CONSIGNE ÉCRITE:
Traduisez en anglais cette phrase du texte sur le financement de la transition bas-carbone : « Les financeurs, surtout de grosses entreprises, sont multiples, et appartiennent à des secteurs d’activité très différents. »

Financer la transition : les crédits carbone ne suffiront pas

Aujourd’hui, le prix moyen du crédit carbone en France est aux alentours de 30 euros la tonne de CO2, un prix bien plus élevé qu’à l’international. Les financeurs, surtout de grosses entreprises, sont multiples, et appartiennent à des secteurs d’activité très différents. 
Mais s’engager dans une démarche de transition bas-carbone représente un coût non négligeable pour l’agriculteur, que la vente de crédits carbone ne suffira certainement pas à compenser. Aussi, « l’idée est de pouvoir coupler différents financements », estime Morgane Hénaff, comme « les primes de filières ou les subventions publiques telles que la Pac… ». « Le marché volontaire du carbone ne pourra pas à lui seul financer la transition », confirme Claudine Foucherot.

DONNÉES BRUTES:
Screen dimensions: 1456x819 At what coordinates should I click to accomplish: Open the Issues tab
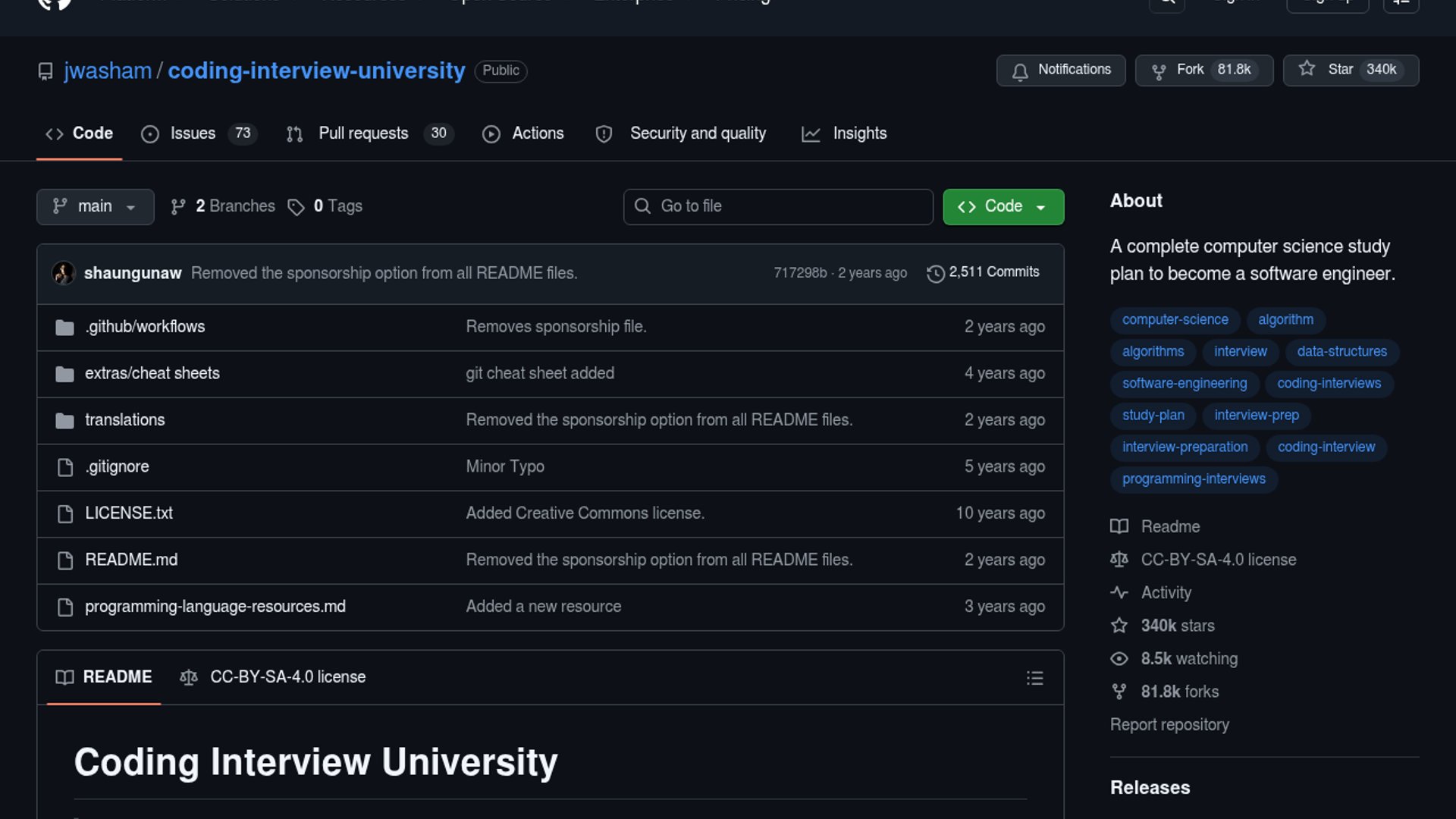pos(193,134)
...
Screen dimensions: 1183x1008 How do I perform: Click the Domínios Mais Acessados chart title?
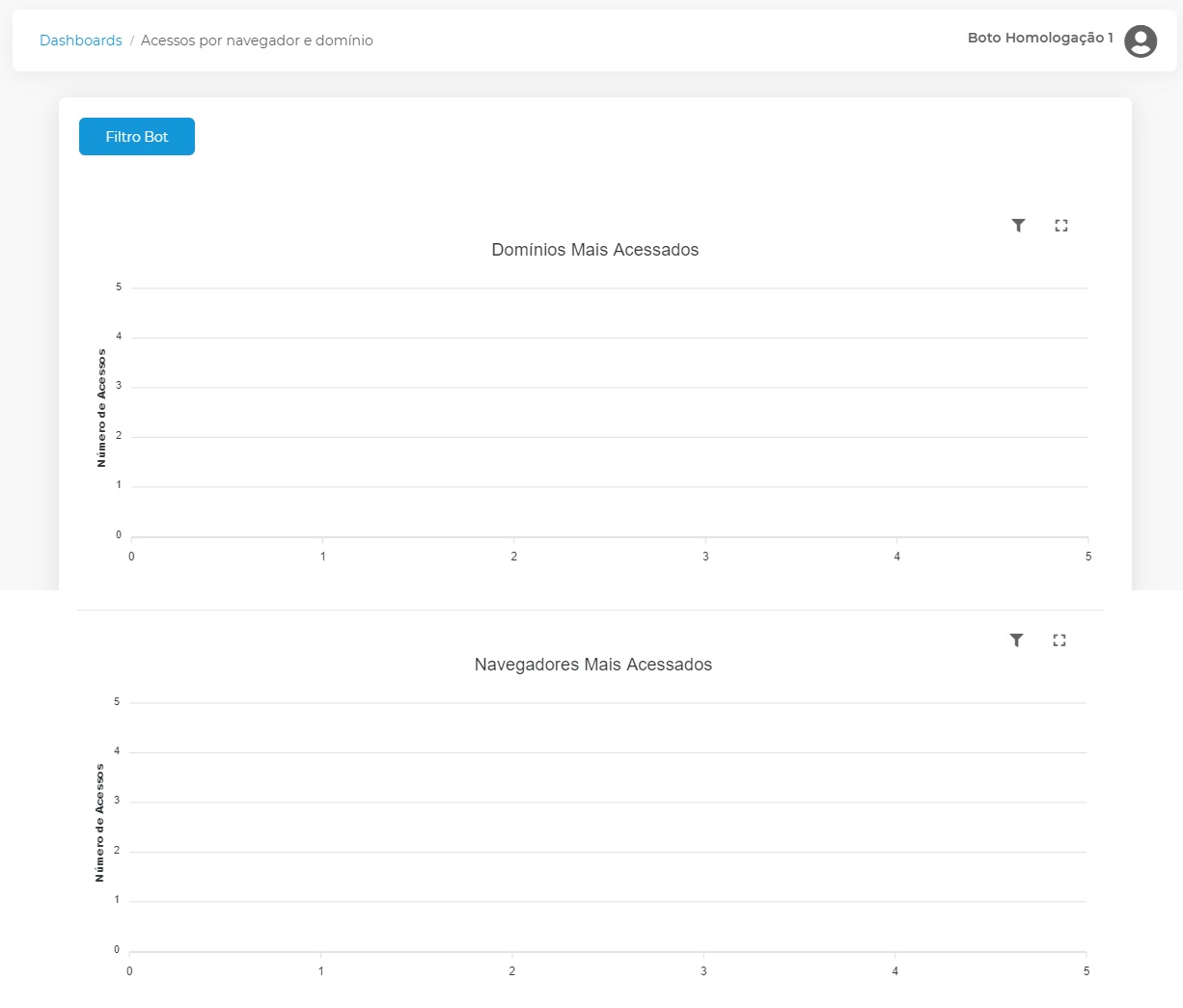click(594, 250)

CORRIGÉ DÉTAILLÉ:
The funders, mostly large companies, are numerous and belong to very different business sectors.